Elizabeth Whelan Has Only to Say Saccharin or Bacon Is Harmless, Then Await the Tide of Criticism
Dr. Elizabeth Whelan must be appearing on a lot of enemies lists these days. One TV host introduced her as “pro-air pollution.” The National Nutritional Foods Association, a “health” food trade group, is suing her for $1.3 million for defamation. A New Jersey legislator demanded she be investigated after she concluded that the state’s cancer rate was no higher than other industrialized Eastern states. “A lot of people imagine I’m drinking chemicals out of a beaker all day,” chortles Whelan, 35, an epidemiologist whose doctorate in science is from Harvard’s School of Public Health.
Whelan is now the executive director of the controversial Manhattan-based American Council on Science and Health, which she founded last year to voice “the scientifically balanced truth” on how foods and chemicals affect health. Her critics charge that council studies are just apologias for the food and chemical industries. The council, for example, insists there is no proof that red dyes, nitrites (found in bacon) or saccharin hurt humans; the harm they cause lab animals, she maintains, is caused by excessive dosages. “There is no evidence any food additive currently in use has ever caused any ill health, much less cancer, in Americans,” she asserts.
Dr. Sidney Wolfe, director of Ralph Nader’s Health Research Group, is outraged by, among other things, Whelan’s claims on saccharin: “No responsible scientist has said that it is safe. It is clearly a carcinogen.” Adds Wayne L. Pines, information director of the Food and Drug Administration: “Whelan just makes blanket endorsements of food additives. Her organization is a sham, an industry front.”
Whelan got into the field in the early ’70s when cyclamates were banned by the FDA. “I was at Harvard and heard about rats being fed cyclamates. All of a sudden my diet sodas were gone. I saw a misuse of scientific data and got enraged,” she says. Following graduation in 1971, she co-wrote a book, Panic in the Pantry, which charged there was a “back-to-nature mania perpetrated by opportunists intent on taking advantage of very gullible consumers.” She says now, “A major hoax was being perpetrated. Things were banned at the drop of a rat.”
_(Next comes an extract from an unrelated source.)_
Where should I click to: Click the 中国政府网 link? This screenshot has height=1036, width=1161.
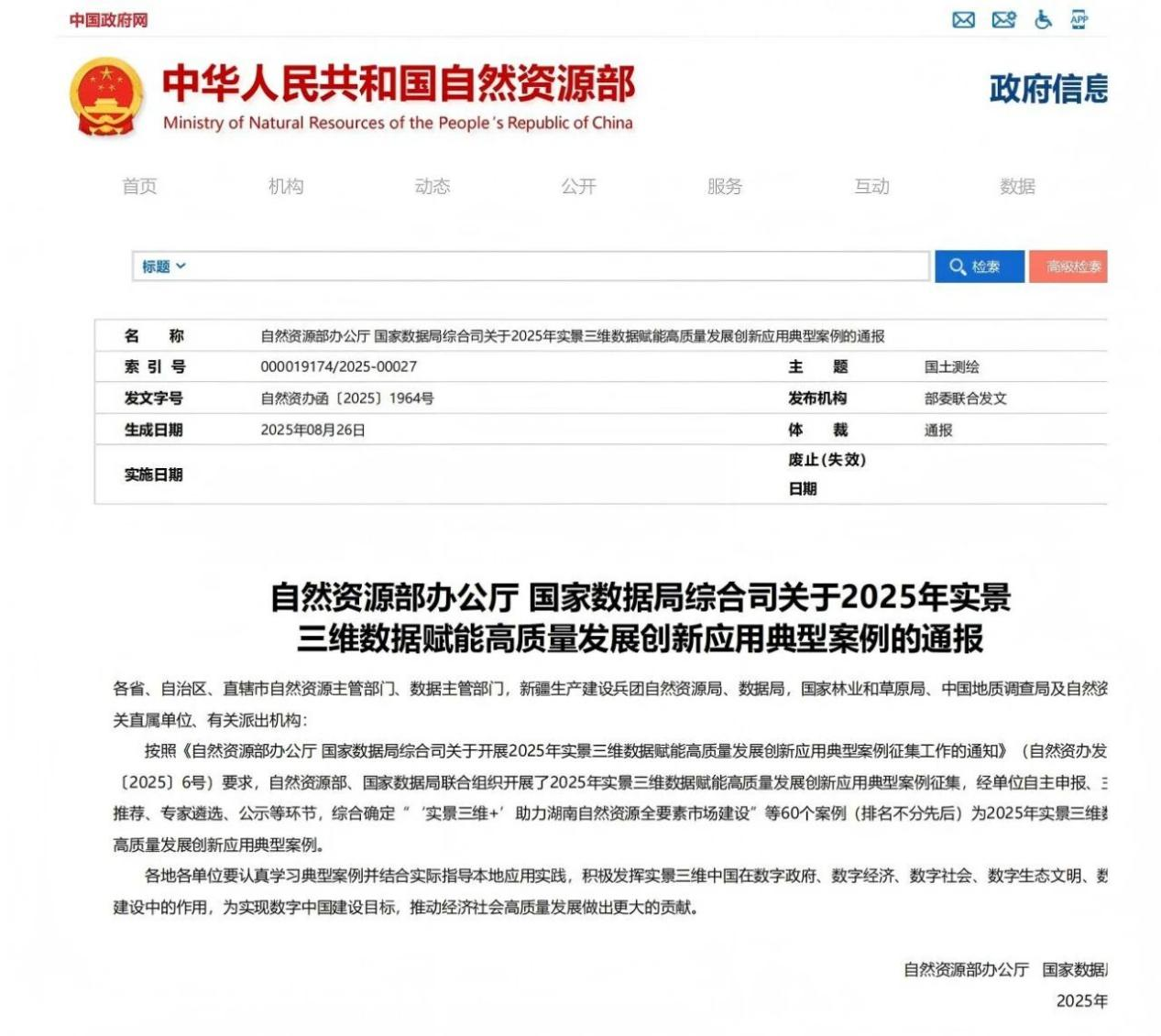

After the book appeared in 1975, Whelan was billed by the press as a counterforce to natural-food advocates, so she decided to formalize her role. She assembled a board of scientists—a critic asserts it reads like “a who’s who of defenders of industry”—and after two years got a $100,000 grant from Pittsburgh’s Sarah Scaife Foundation. Whelan says she’s meeting her $250,000 annual budget without food and chemical industry subsidy.
Whelan is not automatically pro-business. She indicts cigarette smoking as a cancer cause and criticizes irresponsible dumping of chemicals. “But,” she says, “the concept of safety has gone berserk. We’re out to say we can have good health and the benefits of technology.”
She was raised in Larchmont, N.Y., the daughter of an attorney (now on her council board). After graduating from Connecticut College, Beth went on to Yale for her master’s and met her husband Steve, a Wall Street lawyer, while at Harvard.
The mother of a daughter, Christine, 2, Whelan starts her day preparing the family breakfast at 6:30 a.m. and has swum half a mile at the local Y before arriving at her office at 8 a.m. She hosts a syndicated radio health show, is a research associate at Harvard, writes on health, pregnancy and diet for a number of women’s magazines and has written seven books and co-authored another four. Even when she travels (which is often), she and Steve exchange memos about household details during the week.
The Whelans ban nothing from their diet, though Beth limits her “fun” food to two glasses of rosé a day, since she fights a constant weight battle. She once bought some wheat germ but, upon discovering each tablespoon contains 36 calories, left it to bloom in her refrigerator.